> _WORK ORDER_:
Everything from the line with "The height and" to the final line of the entries, both included, should be restated word for word; please omit the pictures.
——
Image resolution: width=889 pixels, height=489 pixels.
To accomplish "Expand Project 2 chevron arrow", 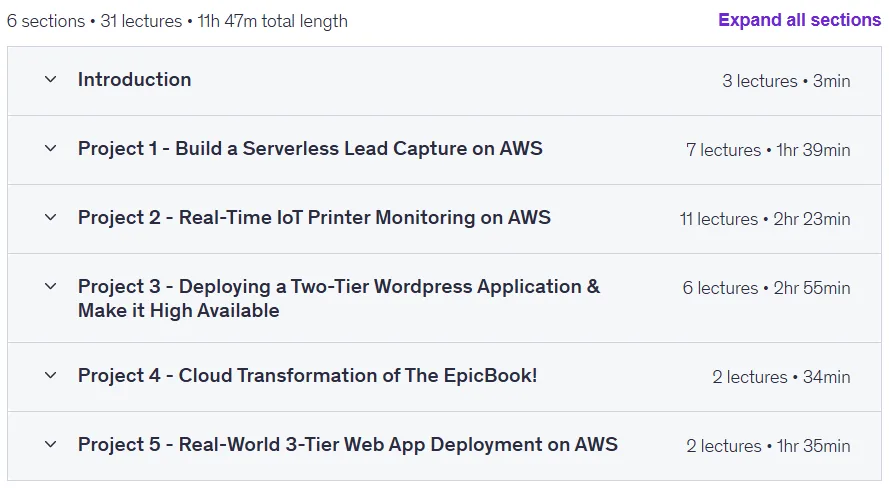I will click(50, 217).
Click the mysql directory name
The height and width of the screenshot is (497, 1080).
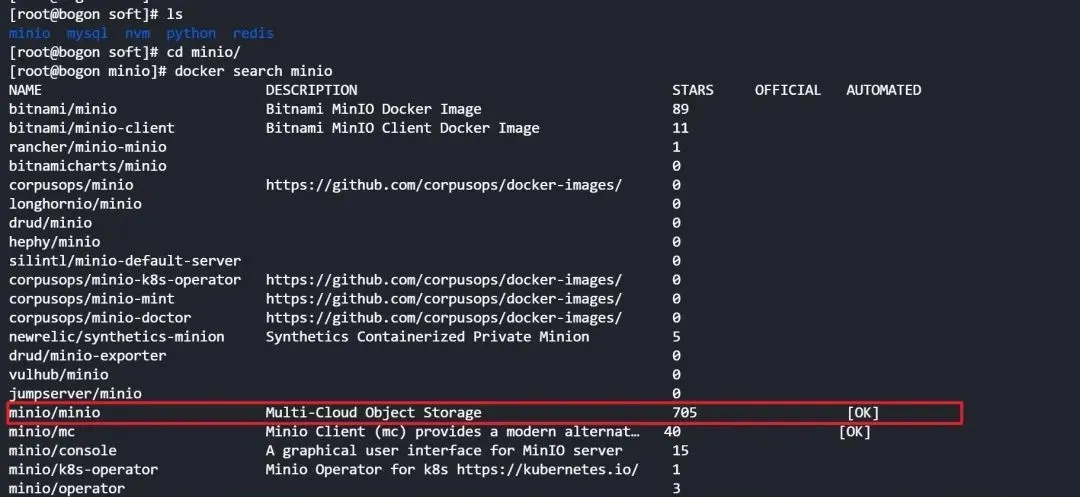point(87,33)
——
> _SOLUTION FOR THIS TASK_:
The height and width of the screenshot is (497, 1080).
point(87,33)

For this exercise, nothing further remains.